YOUR OBJECTIVE: Edit the records from the line containing "Image resolution: width=980" through the end of the records, replacing "headline" with "heading" and changing nothing else. Give only those lines, without the pictures.

TASK INPUT:
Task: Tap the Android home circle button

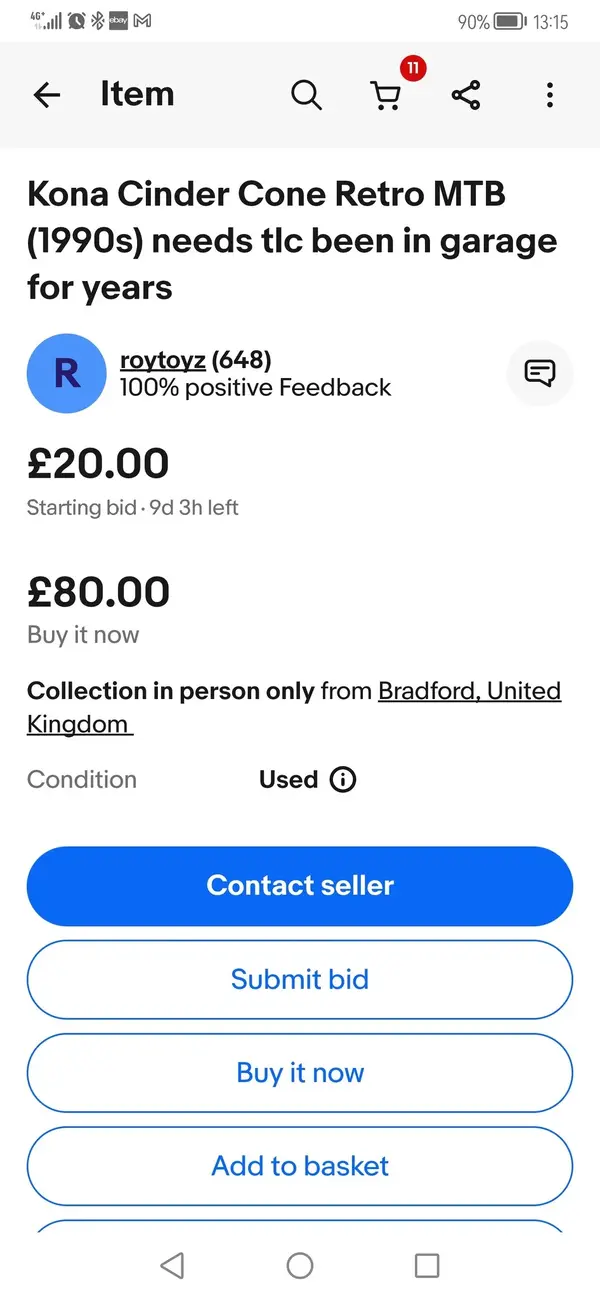Action: tap(300, 1265)
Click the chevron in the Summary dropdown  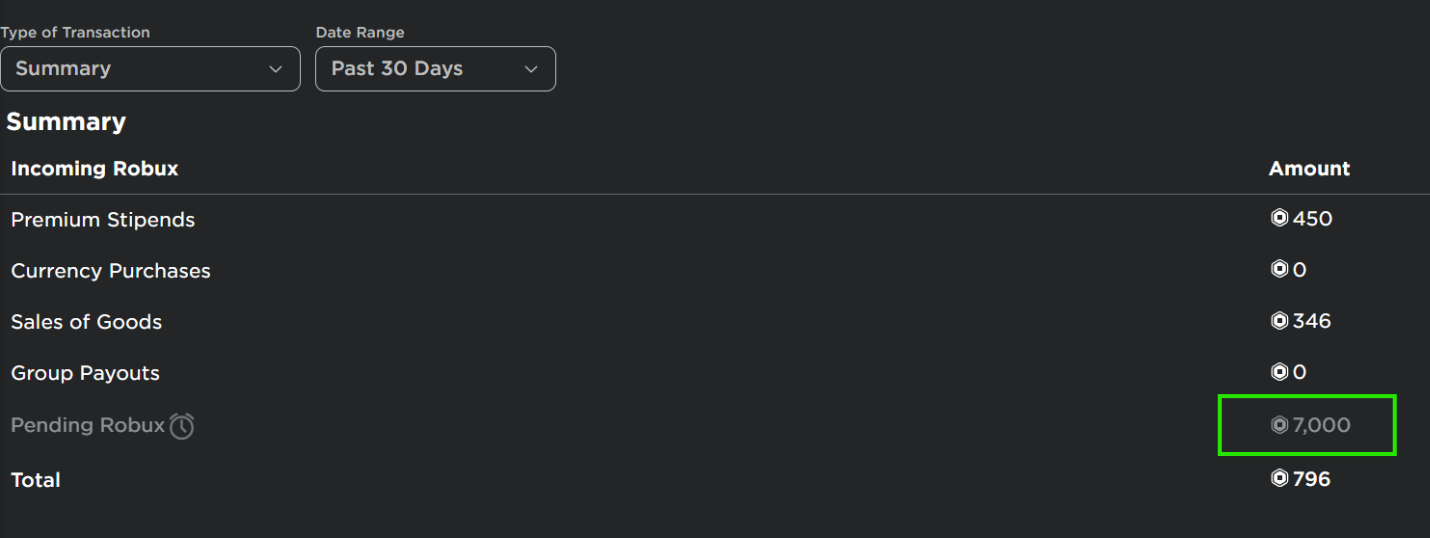pyautogui.click(x=276, y=69)
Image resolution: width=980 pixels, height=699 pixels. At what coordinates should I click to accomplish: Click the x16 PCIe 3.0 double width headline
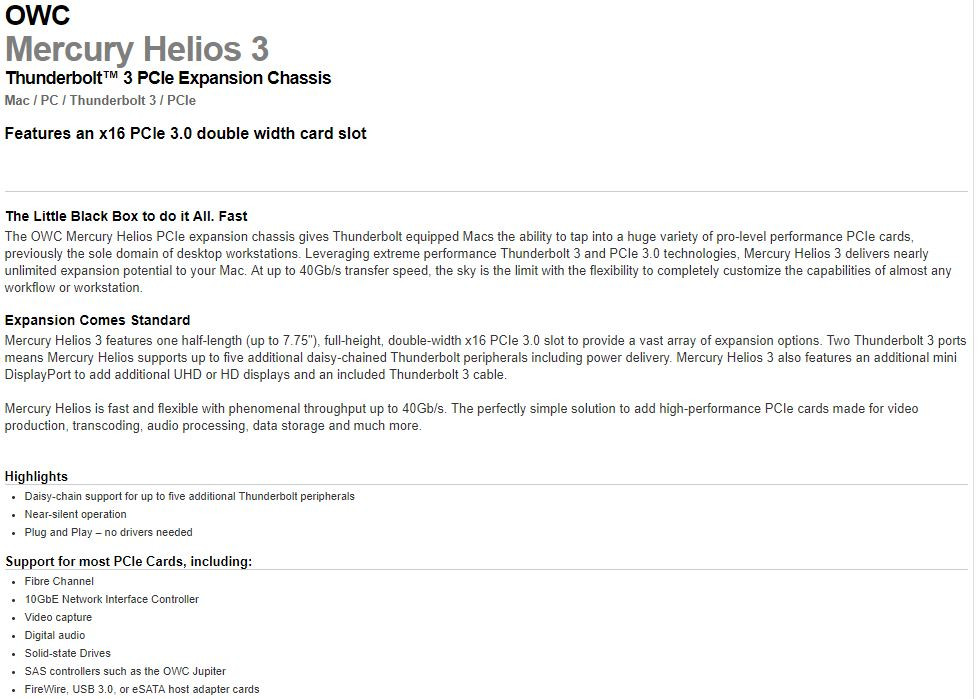click(186, 134)
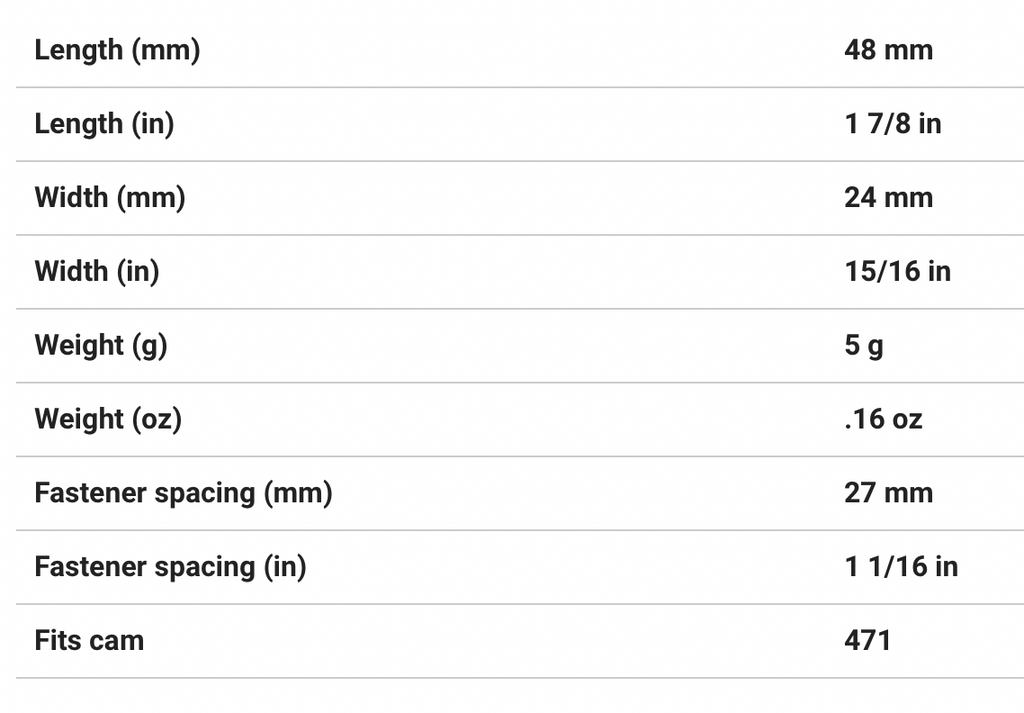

TASK OUTPUT:
Image resolution: width=980 pixels, height=699 pixels. At what coordinates should I click to accomplish: Click the x16 PCIe 3.0 double width heading
click(186, 134)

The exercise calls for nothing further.